I can't help but wonder whether his arrival had something to do with the timing, as well. You see, my son, Parker Augustine, born at the end of March, was named after my grandfather. I wonder whether his birth - keeping the memory of her beloved husband alive - helped her to leave this world behind knowing he would live on in his youngest great-grandchild (and, of course, in all of his kids, grandkids, and great-grandkids). I also believe it helped that, since my sister-in-law had given birth to her beautiful baby boy a few months before, the birth of Parker marked the end of those great-grandchildren currently in utero.

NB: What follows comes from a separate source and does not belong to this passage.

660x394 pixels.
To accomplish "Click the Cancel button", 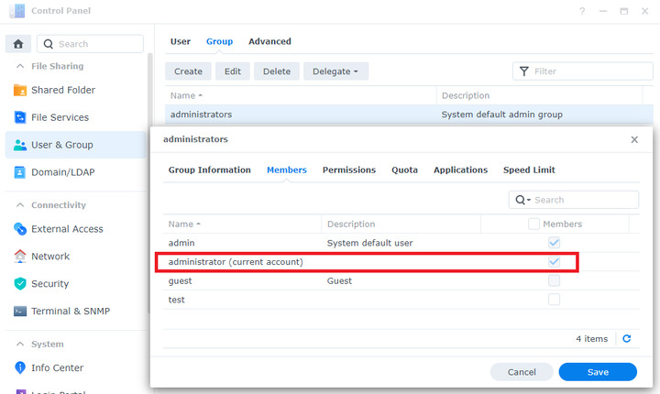I will (x=521, y=372).
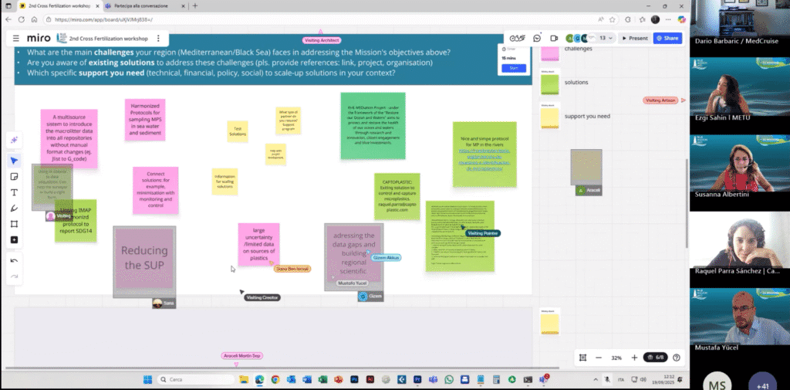Select the sticky note tool in Miro toolbar
Viewport: 790px width, 390px height.
[x=14, y=176]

Did she decide she was sick of waiting for her grandkids to make the trip to Miami so she could see all of those great-grandbabies? Knowing her, she may have just decided a bird's eye view would be more efficient. In any case, I know she's watching over all of them now (and laughing often).
Aside from the sadness, though, I also find myself filled with a great deal of peace. Knowing that she's back with her husband after all these years makes me smile. I doubt she needed to be told to head into the light; she probably skipped through the pearly gates eager to meet him again.

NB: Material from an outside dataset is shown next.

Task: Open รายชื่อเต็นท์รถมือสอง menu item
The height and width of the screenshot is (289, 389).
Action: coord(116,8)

|Augie and Carol in their younger days.|
Coming from a small family, the loss of someone, especially someone so strong and vibrant, makes a huge impact on all of us. She, like her sweetie, was larger than this life. It's no wonder I often forget she isn't with us in this life anymore. Only when I stop to think about it - or catch myself about to call to tell her some funny story - does it fully hit me.
While it's human nature to dwell on our regrets (I should've made the trip to visit more often and I wish she had been able to meet Parker), it's important to focus on the positives. While it had been too long since we'd seen her (almost a year and a half), she had gotten to watch Bailey grow. And while she didn't get the chance to meet Parker, she had already seen a multitude of pictures in his short lifetime.
September 7th is National Grandparents Day and while my kids are still fortunate enough to have all of their grammas and grampas around, I will love, miss, and remember mine. Let's all take a moment to hug those still with us and to cherish the memories of those who have passed. Rest in peace, Gramma.